Weekly satirical magazine in Ottoman Empire (1908–1911)

Kalem (Ottoman Turkish: Pen) was a bilingual weekly political satire magazine which was in circulation in the period 1908–1911 in Istanbul, Ottoman Empire. The magazine was one of the satirical publications which were started immediately after the end of Ottoman Sultan Abdulhamid's strict rule. It was published in Turkish and French languages and was one of the most notable satirical magazines in the Empire in terms of the quality cartoons. In addition, it is the first Ottoman publication which employed the word cartoon and attempted to develop a definition for it.

==History and profile==
Kalem was established in Istanbul in 1908 as a bilingual satirical magazine covering both Turkish and French materials, and its first issue appeared in September that year. Its founders were Salah Cimcoz and Celal Esat Arseven. Lucien Sciuto, a Salonican Jewish journalist, was the editor of the magazine which employed large number of cartoonists who produced rich cartoon styles. The magazine introduced the concept of modern cartoons in terms of lines and captions used. Because before Kalem cartoon was considered to be just painting by the journalists in the Ottoman Empire.

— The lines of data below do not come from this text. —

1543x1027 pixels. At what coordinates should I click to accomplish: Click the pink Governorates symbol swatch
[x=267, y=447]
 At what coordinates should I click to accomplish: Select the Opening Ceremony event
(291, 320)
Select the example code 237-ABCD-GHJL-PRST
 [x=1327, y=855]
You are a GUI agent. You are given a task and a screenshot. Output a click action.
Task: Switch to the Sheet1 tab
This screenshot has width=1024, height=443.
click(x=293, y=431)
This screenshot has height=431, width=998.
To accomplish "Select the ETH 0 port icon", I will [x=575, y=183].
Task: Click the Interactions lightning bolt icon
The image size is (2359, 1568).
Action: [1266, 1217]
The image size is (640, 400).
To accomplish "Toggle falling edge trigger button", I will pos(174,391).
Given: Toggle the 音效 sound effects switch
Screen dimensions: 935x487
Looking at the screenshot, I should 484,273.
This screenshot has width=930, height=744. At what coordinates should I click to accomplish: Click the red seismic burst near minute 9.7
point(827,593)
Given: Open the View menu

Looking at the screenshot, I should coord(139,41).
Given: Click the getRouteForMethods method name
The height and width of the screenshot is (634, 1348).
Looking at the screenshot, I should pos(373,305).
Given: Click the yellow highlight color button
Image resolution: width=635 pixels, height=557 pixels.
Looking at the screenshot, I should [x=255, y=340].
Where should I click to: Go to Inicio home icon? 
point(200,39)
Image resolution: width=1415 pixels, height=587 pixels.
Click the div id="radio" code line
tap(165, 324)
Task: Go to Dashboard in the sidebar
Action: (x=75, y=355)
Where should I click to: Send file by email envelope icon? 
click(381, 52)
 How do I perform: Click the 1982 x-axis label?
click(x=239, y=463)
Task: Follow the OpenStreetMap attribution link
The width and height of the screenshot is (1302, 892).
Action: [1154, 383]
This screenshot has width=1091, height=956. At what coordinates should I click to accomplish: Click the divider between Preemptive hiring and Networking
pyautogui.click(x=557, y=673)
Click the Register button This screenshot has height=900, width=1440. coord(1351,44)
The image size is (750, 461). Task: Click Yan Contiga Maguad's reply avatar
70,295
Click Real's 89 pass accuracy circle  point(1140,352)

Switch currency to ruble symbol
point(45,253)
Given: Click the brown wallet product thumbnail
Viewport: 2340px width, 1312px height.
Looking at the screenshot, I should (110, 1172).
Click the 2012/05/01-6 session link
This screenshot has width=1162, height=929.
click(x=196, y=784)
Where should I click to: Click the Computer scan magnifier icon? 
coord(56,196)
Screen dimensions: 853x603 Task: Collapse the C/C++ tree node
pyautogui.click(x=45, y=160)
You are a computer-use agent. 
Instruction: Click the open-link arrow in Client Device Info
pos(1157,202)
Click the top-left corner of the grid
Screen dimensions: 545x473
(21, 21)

One of the major contributors was Cemil Cem who started his journalistic career in Kalem which targeted educated Ottomans. Another contributor was Refik Halit Karay. There were also international contributors of Kalem one of whom was Henri Yan, a French journalist. In October 1908 the magazine reported its circulation as 13,000 copies. In the same date Kalem published a caricature of German Emperor Wilhelm II who was featured as a two-faced man deceiving the Ottoman Empire. Due to this caricature the issue of the magazine was confiscated and the owner, Salah Cimcoz, was arrested for a short time upon the request of the German embassy in Istanbul. Kalem folded in June 1911.

In 2019 the University of Texas at Austin organized an exhibition on Kalem magazine and the political cartoons published in the magazine. The print editions of the magazine are archived at the University.